··· RECORDS FOR THE TASK

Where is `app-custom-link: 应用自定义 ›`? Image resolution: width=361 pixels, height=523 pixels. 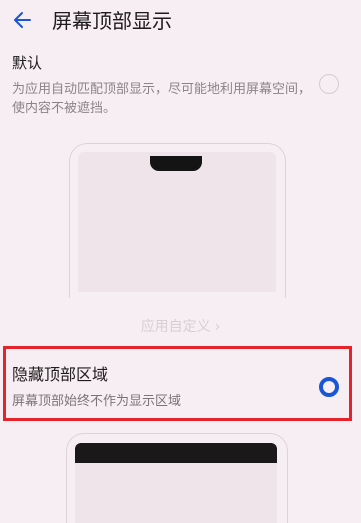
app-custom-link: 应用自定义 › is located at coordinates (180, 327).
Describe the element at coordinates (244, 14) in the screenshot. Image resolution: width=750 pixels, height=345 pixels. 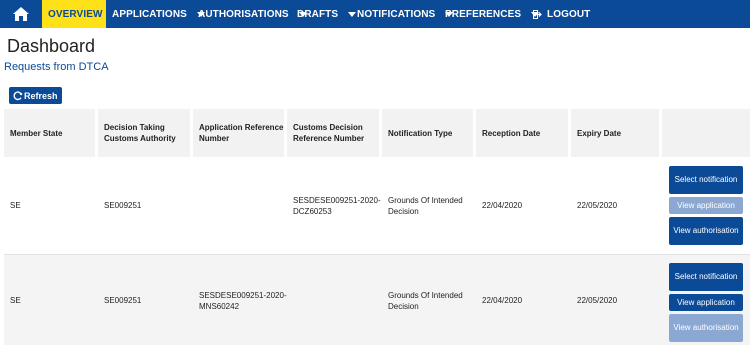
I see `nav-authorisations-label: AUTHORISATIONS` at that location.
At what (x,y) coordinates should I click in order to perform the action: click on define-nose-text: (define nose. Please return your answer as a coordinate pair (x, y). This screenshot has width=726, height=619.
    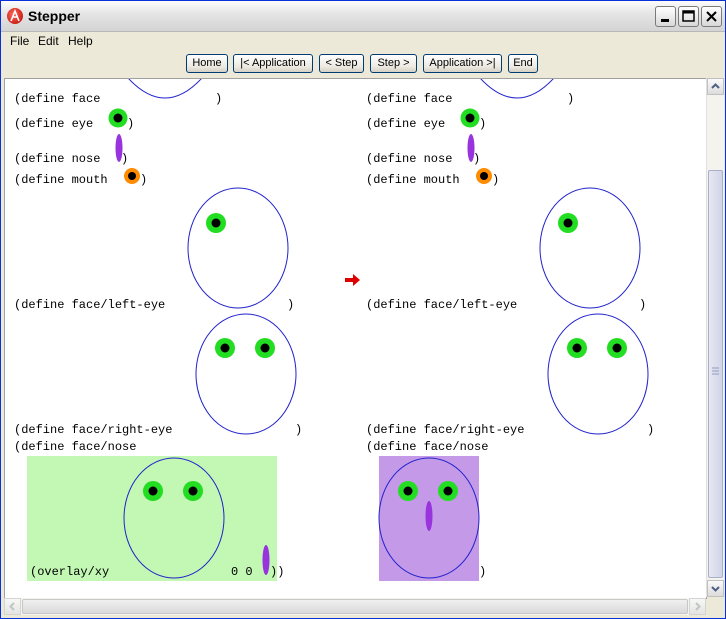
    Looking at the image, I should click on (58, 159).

······
··· RECORDS FOR THE TASK

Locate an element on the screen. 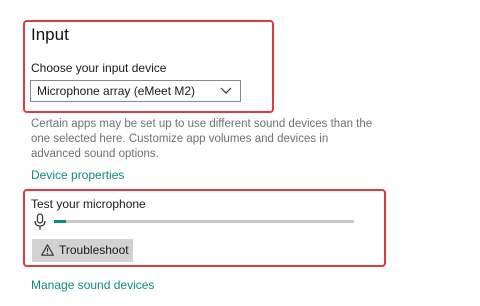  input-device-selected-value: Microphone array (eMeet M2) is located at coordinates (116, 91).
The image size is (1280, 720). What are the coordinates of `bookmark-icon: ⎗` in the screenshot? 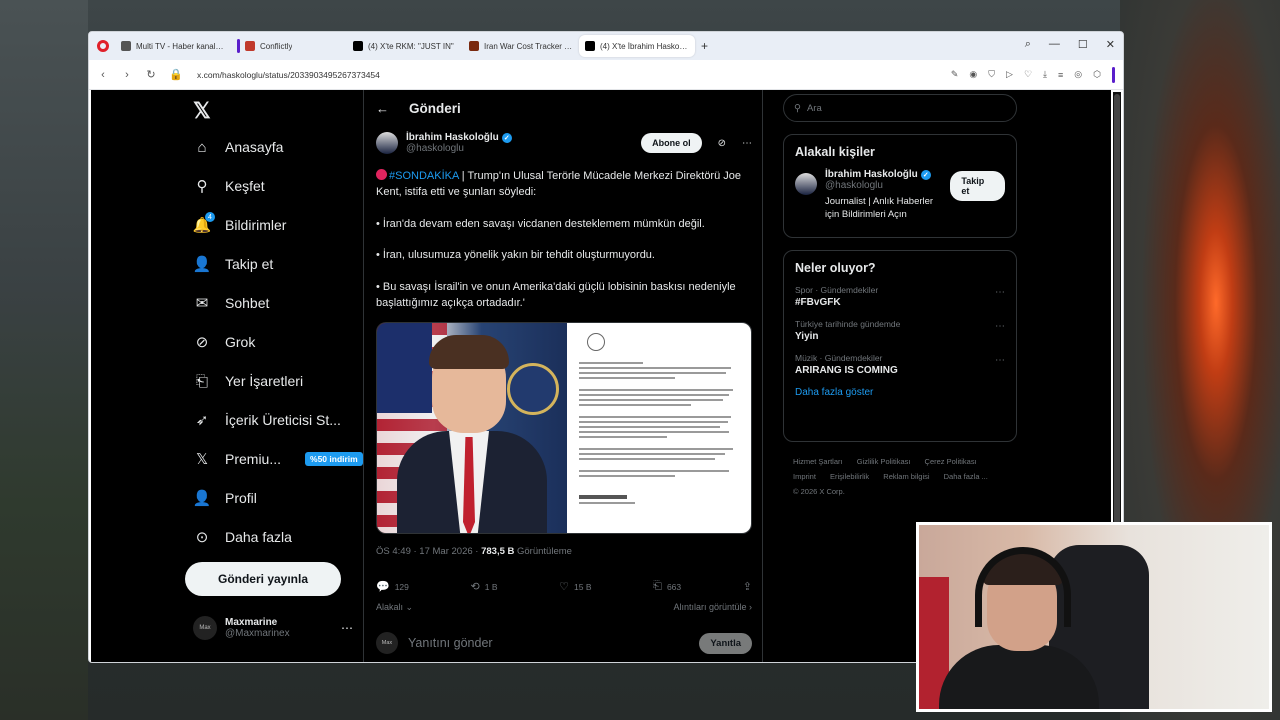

······

**EXERCISE REQUIREMENTS**
Copy out everything from the line containing "At what (x,y)" down to the line containing "Looking at the", both included, character for character. Leave the pictures out of your answer.

**ANSWER TO THE EXERCISE**
At what (x,y) coordinates should I click in order to perform the action: click on define-nose-text: (define nose. Please return your answer as a coordinate pair (x, y). This screenshot has width=726, height=619.
    Looking at the image, I should click on (58, 159).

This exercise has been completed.